◆ **Records for this exercise**
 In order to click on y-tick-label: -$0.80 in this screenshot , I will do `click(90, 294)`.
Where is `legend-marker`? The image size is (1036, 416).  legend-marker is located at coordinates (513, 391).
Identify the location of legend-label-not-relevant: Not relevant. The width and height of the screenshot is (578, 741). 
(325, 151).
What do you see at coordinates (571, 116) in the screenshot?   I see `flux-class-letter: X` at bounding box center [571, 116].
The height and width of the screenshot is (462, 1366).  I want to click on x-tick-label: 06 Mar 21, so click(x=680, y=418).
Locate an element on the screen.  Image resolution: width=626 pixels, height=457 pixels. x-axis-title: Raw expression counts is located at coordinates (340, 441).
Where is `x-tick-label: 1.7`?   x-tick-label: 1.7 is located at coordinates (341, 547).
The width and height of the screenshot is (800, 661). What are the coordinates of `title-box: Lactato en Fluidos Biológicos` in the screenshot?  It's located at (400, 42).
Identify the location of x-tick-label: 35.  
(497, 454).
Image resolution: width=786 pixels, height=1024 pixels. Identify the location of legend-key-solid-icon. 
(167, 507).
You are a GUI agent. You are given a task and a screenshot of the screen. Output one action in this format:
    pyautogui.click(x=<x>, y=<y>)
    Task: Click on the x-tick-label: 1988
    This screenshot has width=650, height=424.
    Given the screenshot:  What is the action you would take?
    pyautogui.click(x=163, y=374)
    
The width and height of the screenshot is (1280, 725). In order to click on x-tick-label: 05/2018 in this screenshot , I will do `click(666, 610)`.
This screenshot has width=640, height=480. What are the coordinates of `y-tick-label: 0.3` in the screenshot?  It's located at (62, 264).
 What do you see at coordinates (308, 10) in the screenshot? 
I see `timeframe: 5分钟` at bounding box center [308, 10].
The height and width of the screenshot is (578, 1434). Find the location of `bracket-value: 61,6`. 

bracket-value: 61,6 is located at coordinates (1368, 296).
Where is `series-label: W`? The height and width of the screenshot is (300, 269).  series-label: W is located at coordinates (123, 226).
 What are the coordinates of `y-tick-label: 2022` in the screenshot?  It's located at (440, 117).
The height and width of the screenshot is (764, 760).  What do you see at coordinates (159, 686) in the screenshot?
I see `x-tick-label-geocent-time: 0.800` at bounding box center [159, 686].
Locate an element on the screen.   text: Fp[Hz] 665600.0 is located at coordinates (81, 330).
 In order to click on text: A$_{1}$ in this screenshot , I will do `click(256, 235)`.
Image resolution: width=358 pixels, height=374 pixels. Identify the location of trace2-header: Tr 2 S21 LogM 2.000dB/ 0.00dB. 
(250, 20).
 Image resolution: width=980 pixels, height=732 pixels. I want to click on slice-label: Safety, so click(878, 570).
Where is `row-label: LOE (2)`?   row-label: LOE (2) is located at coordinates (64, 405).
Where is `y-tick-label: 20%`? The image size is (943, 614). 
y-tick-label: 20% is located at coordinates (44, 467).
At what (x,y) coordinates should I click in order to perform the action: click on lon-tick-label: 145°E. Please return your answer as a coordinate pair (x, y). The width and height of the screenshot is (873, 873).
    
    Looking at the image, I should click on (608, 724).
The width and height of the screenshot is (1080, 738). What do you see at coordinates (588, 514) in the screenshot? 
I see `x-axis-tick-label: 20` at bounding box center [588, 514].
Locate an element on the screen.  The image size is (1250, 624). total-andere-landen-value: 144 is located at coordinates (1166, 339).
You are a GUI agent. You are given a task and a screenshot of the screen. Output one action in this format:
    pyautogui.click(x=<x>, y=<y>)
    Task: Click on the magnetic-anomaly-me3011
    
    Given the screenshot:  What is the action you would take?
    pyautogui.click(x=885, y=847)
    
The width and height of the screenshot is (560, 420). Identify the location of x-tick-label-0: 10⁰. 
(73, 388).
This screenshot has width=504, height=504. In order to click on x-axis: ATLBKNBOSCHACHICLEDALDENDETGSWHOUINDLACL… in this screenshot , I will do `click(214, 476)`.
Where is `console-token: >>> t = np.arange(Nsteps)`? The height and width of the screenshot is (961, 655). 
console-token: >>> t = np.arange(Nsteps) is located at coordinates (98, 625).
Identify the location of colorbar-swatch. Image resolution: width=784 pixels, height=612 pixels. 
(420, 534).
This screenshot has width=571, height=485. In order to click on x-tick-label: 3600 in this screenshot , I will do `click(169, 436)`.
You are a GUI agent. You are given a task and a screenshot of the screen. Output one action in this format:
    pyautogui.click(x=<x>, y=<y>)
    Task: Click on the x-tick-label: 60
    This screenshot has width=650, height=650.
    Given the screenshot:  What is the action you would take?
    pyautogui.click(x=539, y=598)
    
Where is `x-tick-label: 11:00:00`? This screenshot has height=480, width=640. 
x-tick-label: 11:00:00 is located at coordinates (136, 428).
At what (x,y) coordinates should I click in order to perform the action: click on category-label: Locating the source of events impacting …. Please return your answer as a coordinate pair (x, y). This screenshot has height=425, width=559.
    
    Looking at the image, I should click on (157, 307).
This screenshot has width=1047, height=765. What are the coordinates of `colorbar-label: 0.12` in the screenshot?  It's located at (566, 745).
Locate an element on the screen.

◆ **What the task requires**
Copy out every line of the material above without changing a single character.

◆ **Worked solution**
 In order to click on y-tick-label: -$0.80 in this screenshot , I will do `click(90, 294)`.
Where is `legend-marker`? The image size is (1036, 416).  legend-marker is located at coordinates (513, 391).
Identify the location of legend-label-not-relevant: Not relevant. The width and height of the screenshot is (578, 741). 
(325, 151).
What do you see at coordinates (571, 116) in the screenshot?   I see `flux-class-letter: X` at bounding box center [571, 116].
The height and width of the screenshot is (462, 1366).  I want to click on x-tick-label: 06 Mar 21, so click(x=680, y=418).
Locate an element on the screen.  Image resolution: width=626 pixels, height=457 pixels. x-axis-title: Raw expression counts is located at coordinates (340, 441).
Where is `x-tick-label: 1.7`?   x-tick-label: 1.7 is located at coordinates (341, 547).
The width and height of the screenshot is (800, 661). What are the coordinates of `title-box: Lactato en Fluidos Biológicos` in the screenshot?  It's located at (400, 42).
Identify the location of x-tick-label: 35.  
(497, 454).
Image resolution: width=786 pixels, height=1024 pixels. Identify the location of legend-key-solid-icon. 
(167, 507).
You are a GUI agent. You are given a task and a screenshot of the screen. Output one action in this format:
    pyautogui.click(x=<x>, y=<y>)
    Task: Click on the x-tick-label: 1988
    This screenshot has width=650, height=424.
    Given the screenshot:  What is the action you would take?
    pyautogui.click(x=163, y=374)
    
The width and height of the screenshot is (1280, 725). In order to click on x-tick-label: 05/2018 in this screenshot , I will do `click(666, 610)`.
This screenshot has width=640, height=480. What are the coordinates of `y-tick-label: 0.3` in the screenshot?  It's located at (62, 264).
 What do you see at coordinates (308, 10) in the screenshot? 
I see `timeframe: 5分钟` at bounding box center [308, 10].
The height and width of the screenshot is (578, 1434). Find the location of `bracket-value: 61,6`. 

bracket-value: 61,6 is located at coordinates (1368, 296).
Where is `series-label: W`? The height and width of the screenshot is (300, 269).  series-label: W is located at coordinates (123, 226).
 What are the coordinates of `y-tick-label: 2022` in the screenshot?  It's located at (440, 117).
The height and width of the screenshot is (764, 760).  What do you see at coordinates (159, 686) in the screenshot?
I see `x-tick-label-geocent-time: 0.800` at bounding box center [159, 686].
Locate an element on the screen.   text: Fp[Hz] 665600.0 is located at coordinates (81, 330).
 In order to click on text: A$_{1}$ in this screenshot , I will do `click(256, 235)`.
Image resolution: width=358 pixels, height=374 pixels. Identify the location of trace2-header: Tr 2 S21 LogM 2.000dB/ 0.00dB. 
(250, 20).
 Image resolution: width=980 pixels, height=732 pixels. I want to click on slice-label: Safety, so click(878, 570).
Where is `row-label: LOE (2)`?   row-label: LOE (2) is located at coordinates (64, 405).
Where is `y-tick-label: 20%`? The image size is (943, 614). 
y-tick-label: 20% is located at coordinates (44, 467).
At what (x,y) coordinates should I click in order to perform the action: click on lon-tick-label: 145°E. Please return your answer as a coordinate pair (x, y). The width and height of the screenshot is (873, 873).
    
    Looking at the image, I should click on (608, 724).
The width and height of the screenshot is (1080, 738). What do you see at coordinates (588, 514) in the screenshot? 
I see `x-axis-tick-label: 20` at bounding box center [588, 514].
Locate an element on the screen.  The image size is (1250, 624). total-andere-landen-value: 144 is located at coordinates (1166, 339).
You are a GUI agent. You are given a task and a screenshot of the screen. Output one action in this format:
    pyautogui.click(x=<x>, y=<y>)
    Task: Click on the magnetic-anomaly-me3011
    
    Given the screenshot:  What is the action you would take?
    pyautogui.click(x=885, y=847)
    
The width and height of the screenshot is (560, 420). Identify the location of x-tick-label-0: 10⁰. 
(73, 388).
This screenshot has width=504, height=504. In order to click on x-axis: ATLBKNBOSCHACHICLEDALDENDETGSWHOUINDLACL… in this screenshot , I will do `click(214, 476)`.
Where is `console-token: >>> t = np.arange(Nsteps)`? The height and width of the screenshot is (961, 655). 
console-token: >>> t = np.arange(Nsteps) is located at coordinates (98, 625).
Identify the location of colorbar-swatch. Image resolution: width=784 pixels, height=612 pixels. 
(420, 534).
This screenshot has width=571, height=485. In order to click on x-tick-label: 3600 in this screenshot , I will do `click(169, 436)`.
You are a GUI agent. You are given a task and a screenshot of the screen. Output one action in this format:
    pyautogui.click(x=<x>, y=<y>)
    Task: Click on the x-tick-label: 60
    This screenshot has width=650, height=650.
    Given the screenshot:  What is the action you would take?
    pyautogui.click(x=539, y=598)
    
Where is `x-tick-label: 11:00:00`? This screenshot has height=480, width=640. 
x-tick-label: 11:00:00 is located at coordinates (136, 428).
At what (x,y) coordinates should I click in order to perform the action: click on category-label: Locating the source of events impacting …. Please return your answer as a coordinate pair (x, y). This screenshot has height=425, width=559.
    
    Looking at the image, I should click on (157, 307).
This screenshot has width=1047, height=765. What are the coordinates of `colorbar-label: 0.12` in the screenshot?  It's located at (566, 745).
Locate an element on the screen.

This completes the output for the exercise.